By Spc. Michael Pfaff, 133rd Mobile Public Affairs Detachment, Kentucky Army National GuardAugust 11, 2009
GRAFENWOEHR, Germany -- Thick black smoke billowed from the fire. Water didn't help. It actually fed the inferno. The more water the Soldier sprayed, the higher the flames licked toward the sky. It was a grease fire.
Spc. William B. Clapp, a driver with the 66th Transportation Company, and 24 other Soldiers learned this important lesson at the Joint Multinational Training Command's (JMTC) Combined Arms Training Center's (CATC) Hazardous Material 11 Course: it takes a fire extinguisher to put out a grease fire.
"It was very hot in there," Clapp said. "This training was excellent and it's definitely helped me and other Soldiers learn how to put out a fire of that magnitude."
The hazardous material course is one of three courses offered by the CATC to train drivers, Soldiers and Army civilians who transport bulk hazardous cargo on all the safety information and skills necessary to operate under the rules and regulations inside the U.S. Army Europe (USAREUR) Command.
"The most important thing is safety," said Sgt. 1st Class Zachary W. Williams, the hazardous material course manager here. "A lot of changes take place as you transition from the United States to Europe, and we want to make sure anyone transporting this cargo is more than qualified.

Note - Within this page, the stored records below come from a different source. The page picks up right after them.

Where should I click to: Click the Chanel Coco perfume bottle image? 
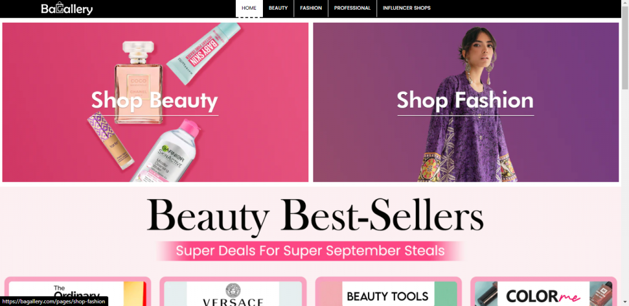[138, 82]
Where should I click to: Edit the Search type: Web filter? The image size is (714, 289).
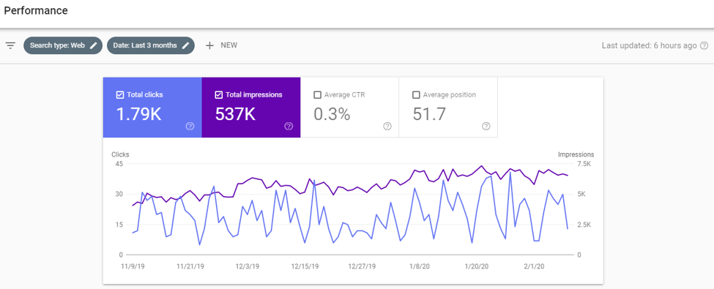tap(63, 45)
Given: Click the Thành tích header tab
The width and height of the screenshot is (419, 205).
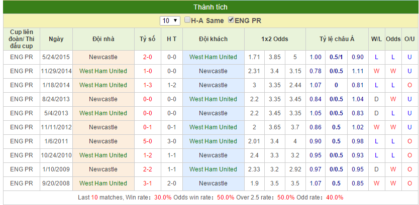Looking at the screenshot, I should tap(210, 7).
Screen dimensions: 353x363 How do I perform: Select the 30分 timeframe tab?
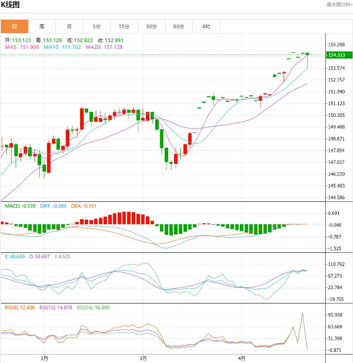[151, 26]
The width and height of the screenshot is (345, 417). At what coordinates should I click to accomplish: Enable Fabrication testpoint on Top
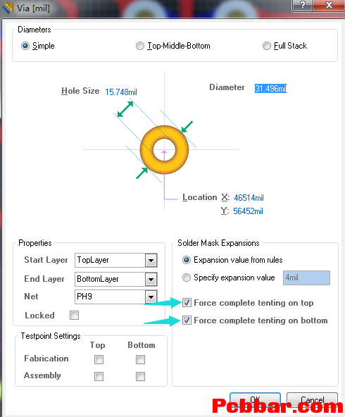pos(99,359)
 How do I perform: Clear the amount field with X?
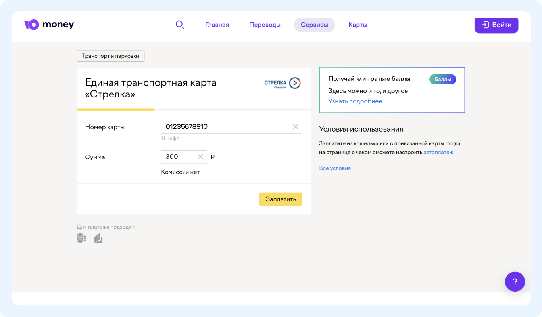pyautogui.click(x=200, y=157)
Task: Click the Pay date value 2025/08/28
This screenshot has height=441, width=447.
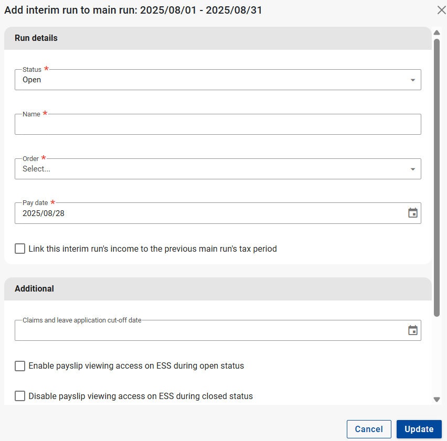Action: (44, 213)
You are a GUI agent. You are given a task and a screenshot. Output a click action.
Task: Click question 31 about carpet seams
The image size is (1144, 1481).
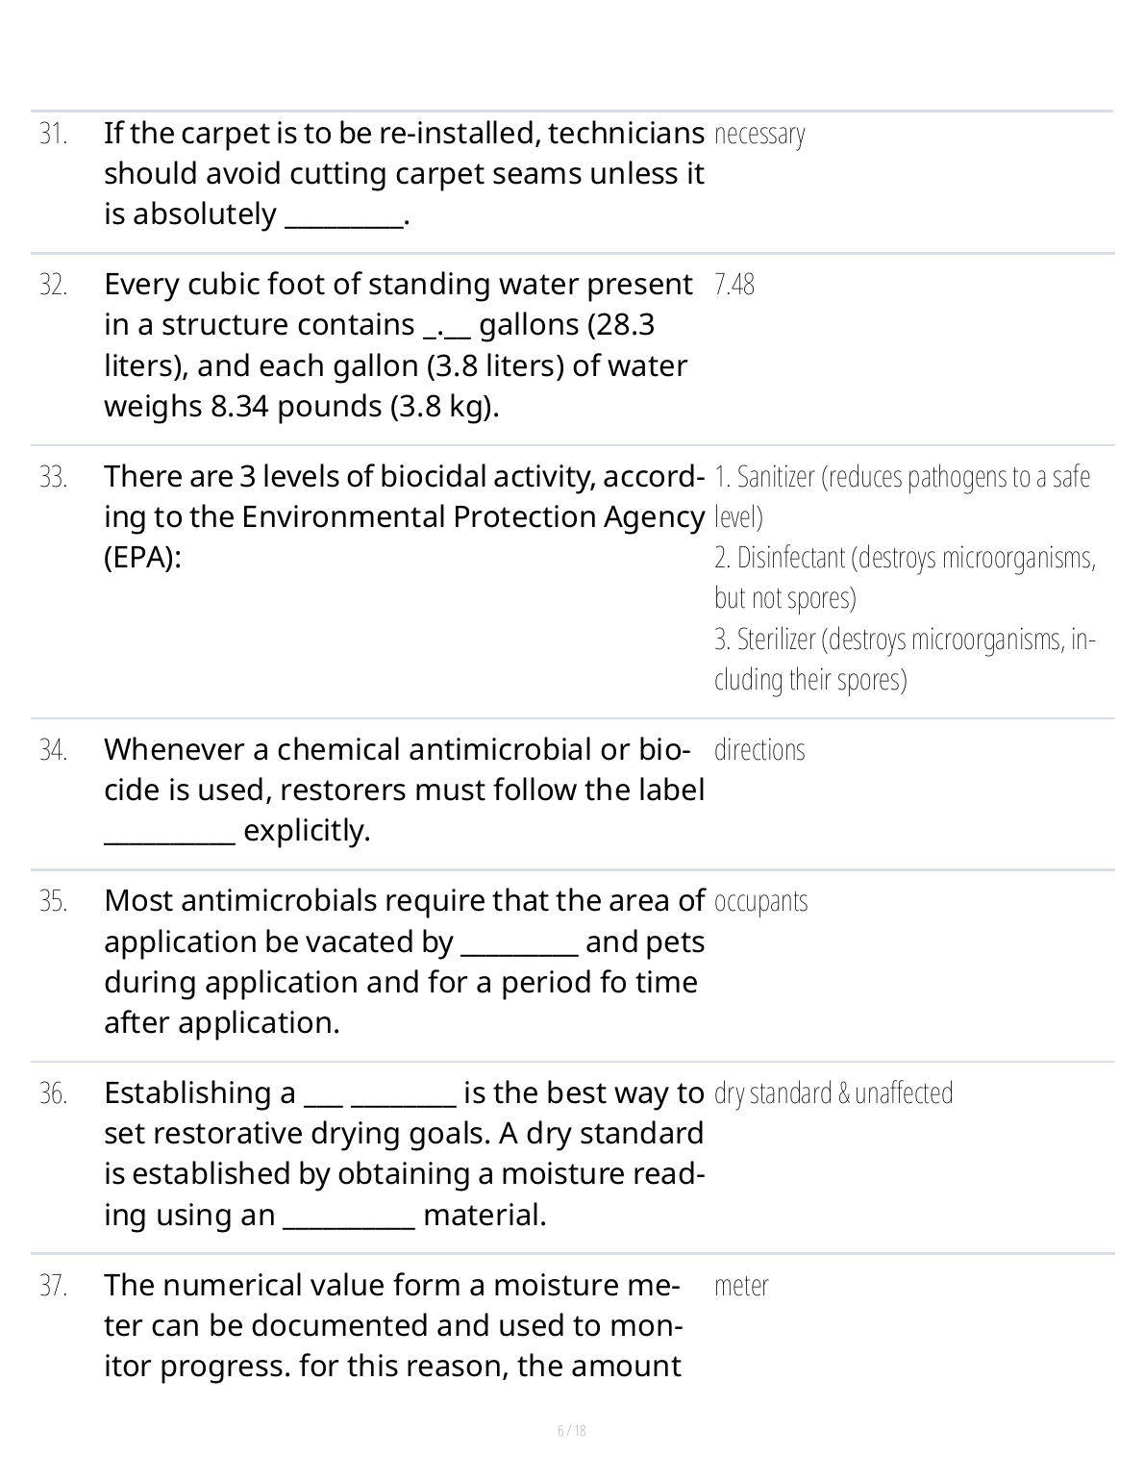coord(404,173)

"When the Germans see our trucks driving through their small villages, we want them to know what we're transporting and that it is safe in the hands of our drivers," he said.
On July 23, Soldiers learned how to extinguish a variety of flames at the Vilseck Fire Station. Their German training instructor, Otto Sperber, a fire inspector at the station, explained that the hands on experience is crucial for Soldiers to be able to respond if something ever did happen on their truck.
"This isn't like in the movies," he said.
"I want the Soldiers to feel the heat on them. They need to know how dangerous a fire is. And, this hands on training helps them become comfortable operating the equipment in the face of such a dangerous situation," he said.
Sperber and his assistants set fuel ablaze inside of a concrete fire pit. Each fire quickly transformed into a cloud of white smoke left behind from the fire extinguisher as Soldiers took turns putting out the raging six-foot tall fire.
Williams said that working hand-in-hand with the Germans and other countries here helps everyone involved.
"We train together because we're going to be interacting with each other when we're out transporting this cargo," Williams said. "Whether it is the German fire department or Polizei, we rely on each other."
After Soldiers finish these courses, they are certified to transport hazardous material, but they are also qualified to make sure that they are keeping European communities and the people that live there safe.